## Given request 1:
List every player named in the article below on Brad Lidge's save in Game 3. Omit the manager.
## Given request 2:
Quote, with no changes, the passage of the article below on Brad Lidge's Game 3 save starting with "There were three" and going on through "another October victory.".

## Text extract:
*-*-*

Lidge turns back the clock in Game 3
Phillies closer, after awful regular season, goes into postseason mode and gets save
DENVER -- He came trotting out of the bullpen at 2:02 a.m. ET, or Philadelphia Daylight Nail Chewing Time.
A year ago, this was his time. His place. His mountaintop.
But as Brad Lidge has been finding out for six agonizing months now, it isn't last year anymore.
It was the bottom of the ninth inning on a frigid Denver evening in October. The Phillies had just ground out a gigantic run in the top of the ninth to take a 6-5 lead on the Rockies in Sunday's pivotal third game of their National League Division Series.
There were three outs to go. And it was Brad Lidge's job to get them.
For the past five weeks, it hasn't always worked out that way. But this time, there was no other direction for Phillies manager Charlie Manuel to go. He'd used Ryan Madson. He'd started J.A. Happ. He didn't think Brett Myers was physically ready for this particular assignment yet.
So this was it. The manager was going to have to hand Brad Lidge the baseball. And not much was riding on it. Just his team's entire season. That's all.
Twelve heart-thumping minutes, five hitters and 20 pitches later, it would all work out fine. Troy Tulowitzki's two-out fly ball settled into the glove of left fielder Ben Francisco. And the Phillies had taken a 2-1 lead in the only division series left standing.
But on this bone-rattling night, or morning, or whatever the heck it was, this seemed like more than just another October victory.
It seemed like redemption.

*-*-*

## Source data:
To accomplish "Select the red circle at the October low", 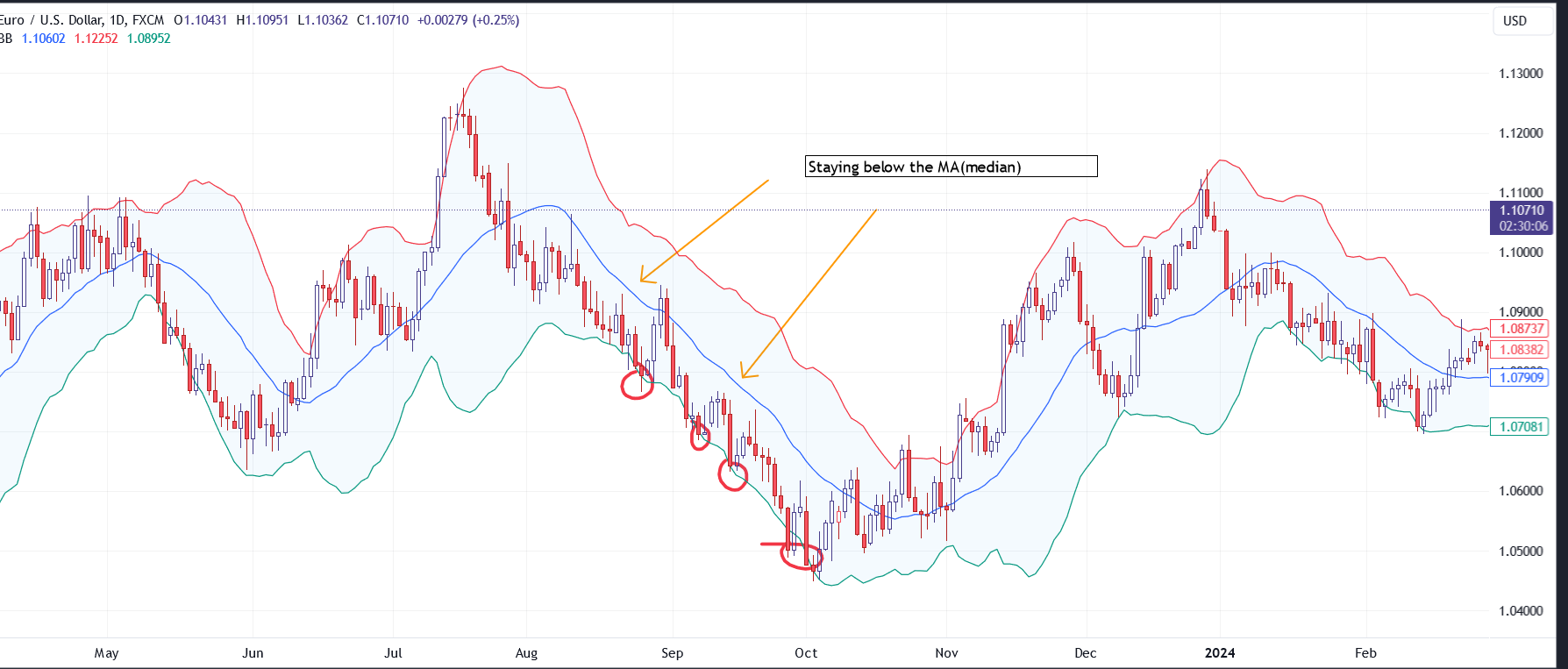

*-*-*

## Exercise output 1:
Brad Lidge, Ryan Madson, J.A. Happ, Brett Myers, Troy Tulowitzki, Ben Francisco

## Exercise output 2:
There were three outs to go. And it was Brad Lidge's job to get them.
For the past five weeks, it hasn't always worked out that way. But this time, there was no other direction for Phillies manager Charlie Manuel to go. He'd used Ryan Madson. He'd started J.A. Happ. He didn't think Brett Myers was physically ready for this particular assignment yet.
So this was it. The manager was going to have to hand Brad Lidge the baseball. And not much was riding on it. Just his team's entire season. That's all.
Twelve heart-thumping minutes, five hitters and 20 pitches later, it would all work out fine. Troy Tulowitzki's two-out fly ball settled into the glove of left fielder Ben Francisco. And the Phillies had taken a 2-1 lead in the only division series left standing.
But on this bone-rattling night, or morning, or whatever the heck it was, this seemed like more than just another October victory.